Armed with just K200 back in 2009, a primary school dropout disguised as Limbani Chulu opened a shebeen in Area 36, a densely populated township on the southern plain in Lilongwe City.
Selling cheap liquor sachets one at a time, the business has become a busy meeting place for young people yearning for liqour spirits, cigarettes and opaque beer. Now, the overcrowded tavern squeezed deep in a busy marketplace, where the youthful faces are seen as early as 8am, openly vends Indian hemp, an illegal drug mostly abused by the youth without a steady income.
“With the little profits from the small business, I had to find other ways to fend for my family,” he says. “Shebeens are here to provide people with entertainment and some customers need weed to make them happy. So, I give adults what they want. As for children, I chase them out.”
Chulu has found a potent market among young Malawians who drink and smoke to forget pangs of the country’s massive youth unemployment. According to the International Labour Organisation, about a quarter of Malawians aged 18 to 35 remains unemployed, though they actively search for jobs.

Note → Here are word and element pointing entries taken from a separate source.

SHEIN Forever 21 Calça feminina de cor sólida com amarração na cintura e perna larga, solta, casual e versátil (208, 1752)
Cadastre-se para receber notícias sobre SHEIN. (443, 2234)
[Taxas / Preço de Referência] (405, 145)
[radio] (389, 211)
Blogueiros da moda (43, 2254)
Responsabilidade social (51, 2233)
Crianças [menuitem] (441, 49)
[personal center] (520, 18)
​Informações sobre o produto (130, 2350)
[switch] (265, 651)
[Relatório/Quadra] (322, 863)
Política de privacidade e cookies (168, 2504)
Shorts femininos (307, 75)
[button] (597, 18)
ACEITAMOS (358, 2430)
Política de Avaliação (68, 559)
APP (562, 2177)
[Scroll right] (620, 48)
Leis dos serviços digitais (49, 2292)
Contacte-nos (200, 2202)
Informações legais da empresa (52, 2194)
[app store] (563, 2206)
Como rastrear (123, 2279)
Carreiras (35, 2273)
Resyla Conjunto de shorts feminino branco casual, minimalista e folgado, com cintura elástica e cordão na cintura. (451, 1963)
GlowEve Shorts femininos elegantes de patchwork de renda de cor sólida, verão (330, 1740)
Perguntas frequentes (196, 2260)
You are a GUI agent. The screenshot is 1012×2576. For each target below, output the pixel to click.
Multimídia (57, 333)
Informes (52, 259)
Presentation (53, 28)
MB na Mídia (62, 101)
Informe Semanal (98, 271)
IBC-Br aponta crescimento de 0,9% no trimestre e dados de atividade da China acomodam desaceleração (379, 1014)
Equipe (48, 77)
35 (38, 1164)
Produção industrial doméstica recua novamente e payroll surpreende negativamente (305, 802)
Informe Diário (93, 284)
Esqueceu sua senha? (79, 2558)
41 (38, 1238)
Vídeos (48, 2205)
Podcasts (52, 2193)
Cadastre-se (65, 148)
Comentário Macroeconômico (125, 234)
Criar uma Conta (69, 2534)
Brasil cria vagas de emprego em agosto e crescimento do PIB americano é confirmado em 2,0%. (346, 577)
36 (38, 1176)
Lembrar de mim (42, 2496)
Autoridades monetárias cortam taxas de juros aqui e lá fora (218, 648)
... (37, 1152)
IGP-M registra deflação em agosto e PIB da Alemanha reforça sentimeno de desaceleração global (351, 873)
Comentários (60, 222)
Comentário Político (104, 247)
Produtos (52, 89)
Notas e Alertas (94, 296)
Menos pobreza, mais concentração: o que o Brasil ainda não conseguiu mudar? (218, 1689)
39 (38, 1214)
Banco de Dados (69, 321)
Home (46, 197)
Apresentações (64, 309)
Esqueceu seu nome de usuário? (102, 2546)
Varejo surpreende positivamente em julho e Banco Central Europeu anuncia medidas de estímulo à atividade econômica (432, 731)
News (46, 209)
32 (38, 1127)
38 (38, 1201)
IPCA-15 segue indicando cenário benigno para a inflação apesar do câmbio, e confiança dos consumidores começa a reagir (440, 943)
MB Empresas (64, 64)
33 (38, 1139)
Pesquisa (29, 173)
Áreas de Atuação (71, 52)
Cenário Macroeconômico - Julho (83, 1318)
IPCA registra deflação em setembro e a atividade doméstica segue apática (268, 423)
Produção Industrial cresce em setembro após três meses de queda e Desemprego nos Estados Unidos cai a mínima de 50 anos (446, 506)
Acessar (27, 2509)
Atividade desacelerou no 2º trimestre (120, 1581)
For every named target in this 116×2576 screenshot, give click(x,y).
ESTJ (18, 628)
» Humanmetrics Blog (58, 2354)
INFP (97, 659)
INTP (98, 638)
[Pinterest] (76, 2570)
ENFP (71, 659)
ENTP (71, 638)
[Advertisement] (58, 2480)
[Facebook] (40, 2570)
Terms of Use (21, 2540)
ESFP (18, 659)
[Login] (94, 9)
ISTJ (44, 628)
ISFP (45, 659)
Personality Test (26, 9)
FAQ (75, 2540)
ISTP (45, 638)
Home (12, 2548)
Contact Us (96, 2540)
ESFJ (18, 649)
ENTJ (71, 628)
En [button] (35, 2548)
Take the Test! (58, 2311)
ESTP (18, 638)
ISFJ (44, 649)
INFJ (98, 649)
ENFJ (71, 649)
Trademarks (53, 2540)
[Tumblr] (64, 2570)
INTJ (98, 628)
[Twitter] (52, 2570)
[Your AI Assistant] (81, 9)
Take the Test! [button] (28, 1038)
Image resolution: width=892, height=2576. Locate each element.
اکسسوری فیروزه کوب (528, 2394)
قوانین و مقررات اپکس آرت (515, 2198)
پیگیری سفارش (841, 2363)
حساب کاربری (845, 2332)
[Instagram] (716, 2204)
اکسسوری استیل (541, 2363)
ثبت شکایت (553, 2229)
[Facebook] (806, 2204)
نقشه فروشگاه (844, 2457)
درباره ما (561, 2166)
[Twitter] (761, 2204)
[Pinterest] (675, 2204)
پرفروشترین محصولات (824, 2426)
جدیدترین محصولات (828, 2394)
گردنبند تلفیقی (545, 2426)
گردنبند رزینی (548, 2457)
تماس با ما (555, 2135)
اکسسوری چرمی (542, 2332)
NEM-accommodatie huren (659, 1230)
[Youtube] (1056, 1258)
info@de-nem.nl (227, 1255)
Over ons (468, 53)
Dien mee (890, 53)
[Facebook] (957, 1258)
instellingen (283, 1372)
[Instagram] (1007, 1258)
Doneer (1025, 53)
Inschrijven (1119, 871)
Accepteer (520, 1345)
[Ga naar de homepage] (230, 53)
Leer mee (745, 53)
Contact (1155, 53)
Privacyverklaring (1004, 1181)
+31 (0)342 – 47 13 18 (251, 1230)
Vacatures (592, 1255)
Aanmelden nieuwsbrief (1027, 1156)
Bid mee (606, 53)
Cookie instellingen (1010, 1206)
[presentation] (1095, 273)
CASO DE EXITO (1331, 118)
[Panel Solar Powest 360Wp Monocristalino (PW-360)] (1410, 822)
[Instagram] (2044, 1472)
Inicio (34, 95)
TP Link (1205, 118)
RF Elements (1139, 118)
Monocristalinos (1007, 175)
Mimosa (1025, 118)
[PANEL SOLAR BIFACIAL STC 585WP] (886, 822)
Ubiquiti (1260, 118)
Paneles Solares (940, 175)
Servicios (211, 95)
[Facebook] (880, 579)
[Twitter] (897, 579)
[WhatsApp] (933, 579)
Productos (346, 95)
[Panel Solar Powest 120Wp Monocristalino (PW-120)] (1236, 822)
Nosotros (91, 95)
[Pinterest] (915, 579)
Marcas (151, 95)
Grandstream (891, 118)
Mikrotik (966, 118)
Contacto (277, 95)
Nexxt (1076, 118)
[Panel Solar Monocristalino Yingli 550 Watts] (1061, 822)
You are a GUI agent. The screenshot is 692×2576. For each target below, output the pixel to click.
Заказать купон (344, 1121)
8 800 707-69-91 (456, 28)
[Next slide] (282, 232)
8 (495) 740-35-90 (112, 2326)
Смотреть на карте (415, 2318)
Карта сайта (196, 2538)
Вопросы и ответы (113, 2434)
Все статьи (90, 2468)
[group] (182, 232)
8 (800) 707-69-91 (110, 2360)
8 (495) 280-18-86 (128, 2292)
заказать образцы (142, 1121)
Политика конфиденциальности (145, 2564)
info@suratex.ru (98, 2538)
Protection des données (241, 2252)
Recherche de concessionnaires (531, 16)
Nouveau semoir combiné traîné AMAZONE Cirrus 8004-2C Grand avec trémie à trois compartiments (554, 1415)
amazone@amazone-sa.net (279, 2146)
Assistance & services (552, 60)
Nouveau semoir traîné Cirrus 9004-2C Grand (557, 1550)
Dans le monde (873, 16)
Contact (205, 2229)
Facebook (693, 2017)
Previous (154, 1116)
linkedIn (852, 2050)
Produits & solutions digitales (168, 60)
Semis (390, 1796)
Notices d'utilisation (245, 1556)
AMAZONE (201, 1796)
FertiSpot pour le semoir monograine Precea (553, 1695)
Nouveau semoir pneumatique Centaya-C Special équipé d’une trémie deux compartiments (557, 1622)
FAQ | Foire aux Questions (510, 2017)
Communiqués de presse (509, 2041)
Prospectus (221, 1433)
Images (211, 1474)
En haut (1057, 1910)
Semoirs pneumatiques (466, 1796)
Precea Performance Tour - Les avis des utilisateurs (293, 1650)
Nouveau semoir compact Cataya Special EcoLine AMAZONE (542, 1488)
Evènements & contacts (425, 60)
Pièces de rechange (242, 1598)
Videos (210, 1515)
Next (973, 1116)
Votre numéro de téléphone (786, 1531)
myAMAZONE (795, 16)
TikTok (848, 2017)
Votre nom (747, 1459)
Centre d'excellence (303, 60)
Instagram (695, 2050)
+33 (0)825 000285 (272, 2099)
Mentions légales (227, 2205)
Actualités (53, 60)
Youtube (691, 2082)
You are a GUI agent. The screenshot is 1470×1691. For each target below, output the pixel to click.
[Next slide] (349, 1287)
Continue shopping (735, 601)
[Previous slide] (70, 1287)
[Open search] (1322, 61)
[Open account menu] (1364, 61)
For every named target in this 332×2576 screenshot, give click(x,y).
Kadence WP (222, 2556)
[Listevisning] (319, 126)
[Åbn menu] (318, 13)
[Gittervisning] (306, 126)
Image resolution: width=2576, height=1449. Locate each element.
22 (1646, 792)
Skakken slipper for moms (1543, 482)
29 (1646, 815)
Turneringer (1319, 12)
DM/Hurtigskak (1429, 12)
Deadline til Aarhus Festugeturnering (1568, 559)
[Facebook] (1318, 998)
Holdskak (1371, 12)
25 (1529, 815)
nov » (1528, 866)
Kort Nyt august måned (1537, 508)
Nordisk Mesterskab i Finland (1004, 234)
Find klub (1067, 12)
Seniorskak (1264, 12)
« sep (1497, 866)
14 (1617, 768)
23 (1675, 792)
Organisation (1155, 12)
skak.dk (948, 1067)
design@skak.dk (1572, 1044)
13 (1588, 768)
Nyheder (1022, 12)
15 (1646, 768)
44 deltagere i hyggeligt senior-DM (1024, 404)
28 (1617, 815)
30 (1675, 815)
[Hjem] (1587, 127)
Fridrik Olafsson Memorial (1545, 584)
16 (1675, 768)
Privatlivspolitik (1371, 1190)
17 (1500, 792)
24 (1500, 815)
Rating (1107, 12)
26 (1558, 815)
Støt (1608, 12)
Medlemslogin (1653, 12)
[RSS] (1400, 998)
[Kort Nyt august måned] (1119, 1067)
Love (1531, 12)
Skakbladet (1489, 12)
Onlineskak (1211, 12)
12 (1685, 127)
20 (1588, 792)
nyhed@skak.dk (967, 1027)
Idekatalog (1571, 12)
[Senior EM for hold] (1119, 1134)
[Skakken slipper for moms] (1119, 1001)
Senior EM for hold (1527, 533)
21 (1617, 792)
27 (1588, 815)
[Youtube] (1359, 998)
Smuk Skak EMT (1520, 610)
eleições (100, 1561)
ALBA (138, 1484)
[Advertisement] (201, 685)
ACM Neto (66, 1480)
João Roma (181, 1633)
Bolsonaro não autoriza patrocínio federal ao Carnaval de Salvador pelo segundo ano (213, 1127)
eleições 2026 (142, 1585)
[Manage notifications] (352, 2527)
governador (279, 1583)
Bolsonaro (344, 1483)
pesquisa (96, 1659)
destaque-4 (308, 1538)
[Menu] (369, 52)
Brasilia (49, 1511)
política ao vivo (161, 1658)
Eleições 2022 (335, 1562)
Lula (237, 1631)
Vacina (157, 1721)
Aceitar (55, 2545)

“I have never stolen from anyone and I don’t smoke marijuana. Some take the stuff for evil desires, but it is their business,” he says.
Chulu urges the youth to keep hands off marijuana because it impairs their thinking and damages their lungs.
“I live in peace with everyone and respect what the community wants. I run the liquor spot because I have a family to feed. Given more capital, I will stop selling booze and marijuana because it is not doing the youth any good,” he states.
However, without any skill and certificate, he finds economic opportunities too few.
“I dropped out in Standard Six due to poverty. Now it’s a matter of survival, not waiting for decent jobs that may not come,” he says, delivering a roll of banned hemp worth K200.
At least 20 people buy the widely available drug every day.
United Nations Office on Drugs and Crime (UNODC) national programmes officer Maxwell Matewere says it is high time the government urgently and decisively stepped up the fight against drug and substance abuse pushing the youth down the drain.
“Government needs to tackle the issue in the same manner it has been fighting against HIV and Aids, gender-based violence. It breeds crime and affects both personal health and national development,” he says.
Child and youth advocate Fred Nyondo says it is sad that minors as young as 12 abuse drugs and banned substances, especially hemp.
He says: “It is alarming and we need to join hands to combat the problem. From households to communities, everyone should take part in ending this malpractice.
“Those who sell liquor, cigarettes and marijuana should not allow children to buy from them.”
Nyondo commends Parliament for outlawing the sale of alcoholic beverages to persons aged below 18, but is concerned about sloppy enforcement of the restriction.
“As usual, our policies are good, but implementation isn’t inspiring. Still we find adults drinking comfortably with young people. Some even send children to buy alcohol or cigarettes for them,” he states.
When asked about a breakdown in law enforcement, National Police deputy spokesperson Thomeck Nyaude says the war on drug and substance abuse begins in the home with guardians policing the youth.
He says: “Due to lack of patriotism among Malawians, human rights issues are not well understood. We had a culture where the elderly used to counsel the youth on a wrong lane, but it is no longer there.”
However, this does not whitewash police laxity to keep the youth away from drugs when sellers desperate for profits bring the contraband where young people live and meet.
When it comes to stopping drug abuse, the lines are blurred by ambiguities and conflicts in terms of who is responsible for its genesis and ending.
Child activists say there is a need to intensify life skills lessons taught in school to groom children for a drug-free future.
Mental health experts say laxity in the push to combat the silent scourge is fuelling cases of depression and anxiety, among other mental illnesses and disorders.
However, scanty efforts to roll back unemployed young people and lack of initiatives to keep the youth busy is the reason most of them troupe into marijuana shells as early as 8am, when adults are beating traffic jams to get to work on time.